From mboxrd@z Thu Jan  1 00:00:00 1970
From: Jeremy Linton <jlinton@tributary.com>
Subject: Re: [PATCH] scsi: Allow error handling timeout to be specified
Date: Mon, 13 May 2013 09:40:14 -0500
Message-ID: <5190FB4E.4000900@tributary.com>
References: <yq1fvxvedg6.fsf@sermon.lab.mkp.net> <1368189791.3319.31.camel@localhost.localdomain> <CAC9+an+UBY3Cbxryn3O0KMVMuwdXBpf9EsVJ08tV=5Y0dpkjdA@mail.gmail.com> <1368194460.3319.40.camel@localhost.localdomain> <CAC9+anK-E2pok_eU2EdZxgaBY7-68rbj19C7G4w5rhTmZB7vzw@mail.gmail.com> <518D55FA.4080302@suse.de> <CAC9+anKxnDBYh15uwQQoTUzGZkwUe6wuV=8wf6NUVsC4+_TUgw@mail.gmail.com> <51907E45.7010409@suse.de>
Mime-Version: 1.0
Content-Type: text/plain; charset="UTF-8"
Content-Transfer-Encoding: 7bit
Return-path: <linux-scsi-owner@vger.kernel.org>
Received: from relay.ihostexchange.net ([66.46.182.57]:37450 "EHLO
	relay.ihostexchange.net" rhost-flags-OK-OK-OK-OK) by vger.kernel.org
	with ESMTP id S1750992Ab3EMOkX (ORCPT
	<rfc822;linux-scsi@vger.kernel.org>); Mon, 13 May 2013 10:40:23 -0400
In-Reply-To: <51907E45.7010409@suse.de>
Sender: linux-scsi-owner@vger.kernel.org
List-Id: linux-scsi@vger.kernel.org
To: Hannes Reinecke <hare@suse.de>
Cc: Baruch Even <baruch@ev-en.org>, emilne <emilne@redhat.com>, "Martin K. Petersen" <martin.petersen@oracle.com>, linux-scsi <linux-scsi@vger.kernel.org>, michaelc <michaelc@cs.wisc.edu>

On 5/13/2013 12:46 AM, Hannes Reinecke wrote:

> True. But and the end of the day, we _do_ want to recover the failed LUN.
> If we were to disable that faulty LUN and continue running with the others
> we won't have a chance of _ever_ recovering that one LUN.

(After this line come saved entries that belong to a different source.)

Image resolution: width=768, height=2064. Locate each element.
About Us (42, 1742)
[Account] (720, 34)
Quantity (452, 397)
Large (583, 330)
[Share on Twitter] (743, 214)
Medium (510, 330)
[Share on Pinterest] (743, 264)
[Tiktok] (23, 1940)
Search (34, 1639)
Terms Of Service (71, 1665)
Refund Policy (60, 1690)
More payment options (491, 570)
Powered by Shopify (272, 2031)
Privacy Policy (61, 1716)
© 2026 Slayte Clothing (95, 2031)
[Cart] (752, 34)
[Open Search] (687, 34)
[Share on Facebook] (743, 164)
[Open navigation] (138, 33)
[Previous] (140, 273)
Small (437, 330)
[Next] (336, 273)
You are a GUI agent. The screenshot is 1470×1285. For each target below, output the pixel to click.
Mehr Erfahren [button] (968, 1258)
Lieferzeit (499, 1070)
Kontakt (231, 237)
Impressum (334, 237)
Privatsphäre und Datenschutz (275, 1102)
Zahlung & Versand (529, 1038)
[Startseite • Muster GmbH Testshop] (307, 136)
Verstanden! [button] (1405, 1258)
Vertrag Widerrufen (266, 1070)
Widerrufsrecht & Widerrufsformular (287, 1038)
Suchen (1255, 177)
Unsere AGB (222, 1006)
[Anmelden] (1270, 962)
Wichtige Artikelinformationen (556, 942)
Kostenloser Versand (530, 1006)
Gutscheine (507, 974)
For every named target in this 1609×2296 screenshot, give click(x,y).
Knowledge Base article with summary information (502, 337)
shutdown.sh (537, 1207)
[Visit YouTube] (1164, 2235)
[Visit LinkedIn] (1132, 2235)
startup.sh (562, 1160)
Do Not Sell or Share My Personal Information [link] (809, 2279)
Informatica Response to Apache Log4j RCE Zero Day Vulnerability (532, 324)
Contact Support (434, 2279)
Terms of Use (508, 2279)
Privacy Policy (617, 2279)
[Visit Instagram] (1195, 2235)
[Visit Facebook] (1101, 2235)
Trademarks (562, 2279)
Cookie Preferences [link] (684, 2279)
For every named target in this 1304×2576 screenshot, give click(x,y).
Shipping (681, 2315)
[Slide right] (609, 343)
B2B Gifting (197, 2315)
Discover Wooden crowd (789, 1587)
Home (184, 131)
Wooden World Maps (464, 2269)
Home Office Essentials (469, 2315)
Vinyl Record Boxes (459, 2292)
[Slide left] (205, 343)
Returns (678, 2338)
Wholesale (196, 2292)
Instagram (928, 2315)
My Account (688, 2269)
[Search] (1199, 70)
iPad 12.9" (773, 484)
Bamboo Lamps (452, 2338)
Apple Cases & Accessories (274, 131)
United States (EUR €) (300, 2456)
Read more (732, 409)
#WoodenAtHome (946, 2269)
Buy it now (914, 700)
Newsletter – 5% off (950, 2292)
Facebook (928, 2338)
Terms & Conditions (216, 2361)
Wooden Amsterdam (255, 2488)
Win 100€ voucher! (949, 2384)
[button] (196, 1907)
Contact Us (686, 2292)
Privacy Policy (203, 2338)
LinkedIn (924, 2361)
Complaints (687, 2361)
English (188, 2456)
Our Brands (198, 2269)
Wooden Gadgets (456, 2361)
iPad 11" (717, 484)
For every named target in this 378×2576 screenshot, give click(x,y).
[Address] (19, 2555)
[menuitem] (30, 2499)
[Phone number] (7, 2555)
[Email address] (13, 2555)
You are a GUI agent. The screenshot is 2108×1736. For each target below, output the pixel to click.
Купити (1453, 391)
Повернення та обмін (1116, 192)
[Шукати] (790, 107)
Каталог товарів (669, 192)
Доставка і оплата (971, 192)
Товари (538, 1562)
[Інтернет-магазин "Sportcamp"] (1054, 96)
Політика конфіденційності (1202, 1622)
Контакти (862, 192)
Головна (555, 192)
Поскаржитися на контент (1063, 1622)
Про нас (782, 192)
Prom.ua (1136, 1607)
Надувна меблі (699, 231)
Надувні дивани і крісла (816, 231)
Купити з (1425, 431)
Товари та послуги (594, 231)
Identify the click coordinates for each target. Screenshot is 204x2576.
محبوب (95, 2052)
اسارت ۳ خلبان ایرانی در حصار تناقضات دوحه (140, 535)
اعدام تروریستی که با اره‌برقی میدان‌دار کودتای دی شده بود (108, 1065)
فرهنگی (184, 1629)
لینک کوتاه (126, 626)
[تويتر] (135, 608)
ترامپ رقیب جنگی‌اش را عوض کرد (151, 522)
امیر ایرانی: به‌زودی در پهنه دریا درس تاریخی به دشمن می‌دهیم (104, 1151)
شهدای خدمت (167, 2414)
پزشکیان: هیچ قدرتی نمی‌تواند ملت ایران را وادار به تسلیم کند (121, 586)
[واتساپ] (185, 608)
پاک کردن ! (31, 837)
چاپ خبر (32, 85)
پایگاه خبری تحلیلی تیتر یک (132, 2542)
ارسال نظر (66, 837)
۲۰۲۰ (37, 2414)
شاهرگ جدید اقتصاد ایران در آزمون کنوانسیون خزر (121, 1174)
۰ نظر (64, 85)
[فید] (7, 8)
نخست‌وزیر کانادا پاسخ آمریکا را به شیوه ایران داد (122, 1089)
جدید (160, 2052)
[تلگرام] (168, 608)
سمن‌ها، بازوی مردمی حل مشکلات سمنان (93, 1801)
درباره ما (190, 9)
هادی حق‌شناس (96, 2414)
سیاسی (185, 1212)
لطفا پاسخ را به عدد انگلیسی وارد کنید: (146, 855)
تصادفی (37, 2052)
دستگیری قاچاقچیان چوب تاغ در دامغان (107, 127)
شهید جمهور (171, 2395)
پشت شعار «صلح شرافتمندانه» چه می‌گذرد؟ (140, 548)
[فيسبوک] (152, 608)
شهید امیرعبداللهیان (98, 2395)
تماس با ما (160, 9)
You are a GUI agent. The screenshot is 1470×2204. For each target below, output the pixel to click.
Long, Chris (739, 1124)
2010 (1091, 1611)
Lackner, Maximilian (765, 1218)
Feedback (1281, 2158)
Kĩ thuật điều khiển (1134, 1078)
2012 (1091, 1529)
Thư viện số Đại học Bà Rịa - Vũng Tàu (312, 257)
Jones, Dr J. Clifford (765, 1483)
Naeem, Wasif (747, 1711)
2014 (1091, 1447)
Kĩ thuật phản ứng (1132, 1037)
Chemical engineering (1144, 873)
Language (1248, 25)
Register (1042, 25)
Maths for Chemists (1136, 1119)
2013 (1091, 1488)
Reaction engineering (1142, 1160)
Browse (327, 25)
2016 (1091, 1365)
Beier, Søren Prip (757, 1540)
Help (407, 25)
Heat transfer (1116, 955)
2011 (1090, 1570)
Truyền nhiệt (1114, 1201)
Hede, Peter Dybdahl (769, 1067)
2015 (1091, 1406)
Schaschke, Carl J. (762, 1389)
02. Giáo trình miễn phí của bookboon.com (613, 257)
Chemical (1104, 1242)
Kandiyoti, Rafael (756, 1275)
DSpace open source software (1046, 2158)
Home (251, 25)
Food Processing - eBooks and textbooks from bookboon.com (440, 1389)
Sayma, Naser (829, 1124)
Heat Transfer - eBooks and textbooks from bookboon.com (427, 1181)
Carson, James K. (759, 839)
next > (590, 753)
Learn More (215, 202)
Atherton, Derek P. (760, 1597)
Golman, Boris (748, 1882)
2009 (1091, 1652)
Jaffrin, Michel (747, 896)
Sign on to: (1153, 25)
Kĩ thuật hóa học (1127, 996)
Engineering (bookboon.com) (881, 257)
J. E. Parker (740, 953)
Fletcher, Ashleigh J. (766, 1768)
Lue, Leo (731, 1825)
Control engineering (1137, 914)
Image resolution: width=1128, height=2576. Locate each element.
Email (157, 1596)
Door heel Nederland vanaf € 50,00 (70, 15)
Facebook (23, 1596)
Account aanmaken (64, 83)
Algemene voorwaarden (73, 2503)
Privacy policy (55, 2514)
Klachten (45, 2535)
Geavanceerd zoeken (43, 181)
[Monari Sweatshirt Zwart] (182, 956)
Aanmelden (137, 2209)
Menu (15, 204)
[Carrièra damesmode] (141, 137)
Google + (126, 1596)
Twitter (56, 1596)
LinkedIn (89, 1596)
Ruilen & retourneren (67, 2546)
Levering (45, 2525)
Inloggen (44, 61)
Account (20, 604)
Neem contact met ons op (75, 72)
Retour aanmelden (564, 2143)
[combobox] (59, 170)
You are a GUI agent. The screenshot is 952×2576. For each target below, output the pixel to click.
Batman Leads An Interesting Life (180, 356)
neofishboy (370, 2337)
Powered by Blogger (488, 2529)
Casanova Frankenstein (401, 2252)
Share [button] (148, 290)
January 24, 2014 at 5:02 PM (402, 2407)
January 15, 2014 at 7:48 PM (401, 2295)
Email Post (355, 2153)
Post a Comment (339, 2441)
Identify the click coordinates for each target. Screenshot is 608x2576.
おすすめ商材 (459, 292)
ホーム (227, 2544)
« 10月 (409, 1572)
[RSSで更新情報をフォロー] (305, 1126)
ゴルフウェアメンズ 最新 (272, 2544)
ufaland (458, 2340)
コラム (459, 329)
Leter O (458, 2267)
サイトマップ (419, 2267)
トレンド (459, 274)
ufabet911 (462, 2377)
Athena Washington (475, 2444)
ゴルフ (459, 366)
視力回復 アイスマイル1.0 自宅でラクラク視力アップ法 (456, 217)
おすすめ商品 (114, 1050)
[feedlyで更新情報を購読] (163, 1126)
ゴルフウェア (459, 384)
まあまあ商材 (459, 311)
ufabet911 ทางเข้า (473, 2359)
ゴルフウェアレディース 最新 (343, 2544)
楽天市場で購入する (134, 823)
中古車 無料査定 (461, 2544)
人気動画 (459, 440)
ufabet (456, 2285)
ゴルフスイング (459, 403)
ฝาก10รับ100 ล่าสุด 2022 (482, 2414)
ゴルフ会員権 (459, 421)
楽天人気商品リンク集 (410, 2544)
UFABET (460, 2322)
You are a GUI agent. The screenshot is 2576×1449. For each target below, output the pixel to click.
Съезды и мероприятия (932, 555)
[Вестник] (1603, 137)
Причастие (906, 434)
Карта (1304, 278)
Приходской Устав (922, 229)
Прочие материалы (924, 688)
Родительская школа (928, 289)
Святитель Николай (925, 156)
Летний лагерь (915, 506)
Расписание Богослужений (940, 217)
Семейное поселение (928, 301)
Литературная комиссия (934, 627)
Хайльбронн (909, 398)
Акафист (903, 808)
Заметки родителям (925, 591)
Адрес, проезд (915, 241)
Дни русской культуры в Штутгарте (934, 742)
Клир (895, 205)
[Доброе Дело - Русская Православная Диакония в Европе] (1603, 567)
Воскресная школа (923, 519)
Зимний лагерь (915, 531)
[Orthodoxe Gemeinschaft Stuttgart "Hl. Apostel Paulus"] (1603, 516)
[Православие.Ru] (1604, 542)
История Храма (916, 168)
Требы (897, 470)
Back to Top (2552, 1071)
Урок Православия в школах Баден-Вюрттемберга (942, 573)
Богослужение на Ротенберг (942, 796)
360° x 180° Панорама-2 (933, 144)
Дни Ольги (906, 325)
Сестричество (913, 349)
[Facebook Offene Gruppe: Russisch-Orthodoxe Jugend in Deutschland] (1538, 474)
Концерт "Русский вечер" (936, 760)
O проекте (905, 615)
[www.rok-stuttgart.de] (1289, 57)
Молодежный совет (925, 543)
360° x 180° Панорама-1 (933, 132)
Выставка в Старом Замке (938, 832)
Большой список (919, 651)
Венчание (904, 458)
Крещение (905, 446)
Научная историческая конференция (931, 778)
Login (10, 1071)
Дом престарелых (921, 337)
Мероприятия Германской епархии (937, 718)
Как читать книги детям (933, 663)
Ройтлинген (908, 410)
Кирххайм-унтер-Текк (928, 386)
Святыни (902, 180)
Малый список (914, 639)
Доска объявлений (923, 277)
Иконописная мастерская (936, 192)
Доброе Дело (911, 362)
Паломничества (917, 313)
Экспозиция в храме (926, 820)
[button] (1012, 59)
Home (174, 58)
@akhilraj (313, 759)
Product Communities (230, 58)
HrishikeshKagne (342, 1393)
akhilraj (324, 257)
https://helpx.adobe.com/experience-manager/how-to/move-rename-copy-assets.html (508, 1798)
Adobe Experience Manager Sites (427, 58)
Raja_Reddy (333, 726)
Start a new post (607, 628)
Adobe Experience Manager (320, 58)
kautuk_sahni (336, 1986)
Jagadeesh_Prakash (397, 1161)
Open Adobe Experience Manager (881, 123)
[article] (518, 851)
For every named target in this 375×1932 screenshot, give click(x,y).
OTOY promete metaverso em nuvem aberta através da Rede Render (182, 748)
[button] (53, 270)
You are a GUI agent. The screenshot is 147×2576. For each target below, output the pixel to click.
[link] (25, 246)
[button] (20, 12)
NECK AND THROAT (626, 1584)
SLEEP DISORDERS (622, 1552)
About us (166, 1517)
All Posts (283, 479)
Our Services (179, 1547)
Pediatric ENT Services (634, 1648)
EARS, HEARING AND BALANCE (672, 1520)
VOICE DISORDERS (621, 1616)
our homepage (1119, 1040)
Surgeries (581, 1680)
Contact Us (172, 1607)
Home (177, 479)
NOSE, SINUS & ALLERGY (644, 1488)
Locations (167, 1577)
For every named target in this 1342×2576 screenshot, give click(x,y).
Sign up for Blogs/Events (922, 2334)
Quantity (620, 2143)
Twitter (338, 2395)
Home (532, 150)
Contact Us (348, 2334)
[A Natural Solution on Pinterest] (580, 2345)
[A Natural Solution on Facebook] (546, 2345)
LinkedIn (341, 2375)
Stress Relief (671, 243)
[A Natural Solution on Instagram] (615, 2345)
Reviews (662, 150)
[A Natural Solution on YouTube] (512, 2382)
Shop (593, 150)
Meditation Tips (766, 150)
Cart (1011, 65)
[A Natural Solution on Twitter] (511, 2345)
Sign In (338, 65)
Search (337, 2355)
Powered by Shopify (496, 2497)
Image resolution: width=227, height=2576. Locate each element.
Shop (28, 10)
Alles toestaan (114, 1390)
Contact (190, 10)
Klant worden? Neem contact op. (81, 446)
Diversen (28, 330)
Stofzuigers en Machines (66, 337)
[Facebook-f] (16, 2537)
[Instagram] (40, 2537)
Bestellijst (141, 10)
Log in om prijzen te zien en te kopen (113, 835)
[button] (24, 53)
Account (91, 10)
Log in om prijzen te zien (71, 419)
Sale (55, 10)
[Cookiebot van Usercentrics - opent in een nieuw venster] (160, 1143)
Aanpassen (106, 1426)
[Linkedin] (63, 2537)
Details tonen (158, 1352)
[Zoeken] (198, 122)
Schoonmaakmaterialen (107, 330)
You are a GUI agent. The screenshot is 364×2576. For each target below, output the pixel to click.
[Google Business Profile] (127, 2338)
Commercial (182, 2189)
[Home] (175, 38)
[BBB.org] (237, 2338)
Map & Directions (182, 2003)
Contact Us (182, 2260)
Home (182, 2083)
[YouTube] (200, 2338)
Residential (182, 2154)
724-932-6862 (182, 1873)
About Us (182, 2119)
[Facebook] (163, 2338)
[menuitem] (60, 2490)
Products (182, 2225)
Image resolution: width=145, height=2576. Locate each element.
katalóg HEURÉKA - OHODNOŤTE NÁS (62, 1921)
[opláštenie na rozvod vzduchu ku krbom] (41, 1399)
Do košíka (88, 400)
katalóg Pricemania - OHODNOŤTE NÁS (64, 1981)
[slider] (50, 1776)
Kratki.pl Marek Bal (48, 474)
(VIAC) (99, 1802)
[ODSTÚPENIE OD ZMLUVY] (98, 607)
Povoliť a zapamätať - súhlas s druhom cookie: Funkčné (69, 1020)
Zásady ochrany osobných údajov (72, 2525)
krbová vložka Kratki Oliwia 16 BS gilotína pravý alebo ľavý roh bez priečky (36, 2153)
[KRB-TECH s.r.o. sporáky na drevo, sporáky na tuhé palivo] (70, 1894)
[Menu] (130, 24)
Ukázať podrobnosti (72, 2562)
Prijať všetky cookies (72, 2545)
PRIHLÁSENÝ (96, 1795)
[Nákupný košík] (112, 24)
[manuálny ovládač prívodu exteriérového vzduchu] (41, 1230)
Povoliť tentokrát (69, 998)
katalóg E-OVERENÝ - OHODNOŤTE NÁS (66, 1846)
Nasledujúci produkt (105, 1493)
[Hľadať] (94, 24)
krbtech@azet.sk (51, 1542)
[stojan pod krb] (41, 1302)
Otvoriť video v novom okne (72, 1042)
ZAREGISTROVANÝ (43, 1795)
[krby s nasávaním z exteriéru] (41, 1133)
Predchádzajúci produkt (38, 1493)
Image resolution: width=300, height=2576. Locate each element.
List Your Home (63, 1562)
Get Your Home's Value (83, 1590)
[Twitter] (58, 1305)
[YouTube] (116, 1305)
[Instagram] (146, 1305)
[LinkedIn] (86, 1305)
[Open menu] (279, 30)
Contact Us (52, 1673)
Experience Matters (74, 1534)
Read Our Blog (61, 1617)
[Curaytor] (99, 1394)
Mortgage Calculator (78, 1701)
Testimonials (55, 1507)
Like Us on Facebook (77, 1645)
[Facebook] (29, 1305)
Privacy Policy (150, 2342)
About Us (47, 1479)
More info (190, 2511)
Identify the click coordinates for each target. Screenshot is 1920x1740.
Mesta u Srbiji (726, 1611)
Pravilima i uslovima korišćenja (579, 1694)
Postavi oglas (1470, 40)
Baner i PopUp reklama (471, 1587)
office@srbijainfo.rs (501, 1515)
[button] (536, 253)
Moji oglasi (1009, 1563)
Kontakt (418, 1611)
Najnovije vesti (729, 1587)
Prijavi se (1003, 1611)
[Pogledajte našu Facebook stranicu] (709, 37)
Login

	I don't buy this. Especially for FC devices, the vast majority of errors I see
are related to zoning, SFP and cabling problems. Once one of those happens you
tend to get a lot of shotgun debugging, which injects all kinds of
further errors.	None of these errors are fixed by the linux error recovery paths.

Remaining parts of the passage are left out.